## Start Dataset content

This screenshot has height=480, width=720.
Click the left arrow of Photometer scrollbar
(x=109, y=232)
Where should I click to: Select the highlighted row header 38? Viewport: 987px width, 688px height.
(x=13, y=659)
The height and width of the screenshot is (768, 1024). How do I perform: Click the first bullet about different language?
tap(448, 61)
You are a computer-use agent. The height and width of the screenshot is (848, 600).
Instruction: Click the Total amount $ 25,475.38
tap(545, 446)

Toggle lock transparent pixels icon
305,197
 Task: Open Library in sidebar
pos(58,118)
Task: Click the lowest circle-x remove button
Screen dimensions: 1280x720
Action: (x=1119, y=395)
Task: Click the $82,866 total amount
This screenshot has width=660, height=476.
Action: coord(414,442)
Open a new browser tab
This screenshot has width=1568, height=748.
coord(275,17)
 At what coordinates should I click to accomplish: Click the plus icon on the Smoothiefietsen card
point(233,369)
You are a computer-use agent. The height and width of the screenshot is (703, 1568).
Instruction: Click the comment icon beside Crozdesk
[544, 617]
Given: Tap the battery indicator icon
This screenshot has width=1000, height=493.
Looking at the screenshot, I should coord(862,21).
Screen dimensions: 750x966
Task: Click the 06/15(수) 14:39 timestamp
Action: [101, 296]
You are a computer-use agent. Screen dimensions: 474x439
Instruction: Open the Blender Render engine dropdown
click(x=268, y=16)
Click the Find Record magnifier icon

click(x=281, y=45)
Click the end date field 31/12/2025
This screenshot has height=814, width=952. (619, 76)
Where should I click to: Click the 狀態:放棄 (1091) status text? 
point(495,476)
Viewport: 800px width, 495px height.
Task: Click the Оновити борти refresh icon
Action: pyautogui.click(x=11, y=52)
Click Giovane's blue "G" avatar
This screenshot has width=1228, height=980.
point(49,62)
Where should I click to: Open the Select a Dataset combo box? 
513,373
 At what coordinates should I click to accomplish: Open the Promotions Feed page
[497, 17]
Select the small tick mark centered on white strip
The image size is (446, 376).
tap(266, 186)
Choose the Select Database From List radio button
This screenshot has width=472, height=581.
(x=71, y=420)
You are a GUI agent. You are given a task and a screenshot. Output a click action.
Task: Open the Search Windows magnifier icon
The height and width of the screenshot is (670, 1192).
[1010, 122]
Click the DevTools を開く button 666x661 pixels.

## End Dataset content

Gather each line of the data that contains the word "coordinates". Case counts.

 At what coordinates should I click to accomplish: Click the plus icon on the Smoothiefietsen card
 At what coordinates should I click to accomplish: Open the Promotions Feed page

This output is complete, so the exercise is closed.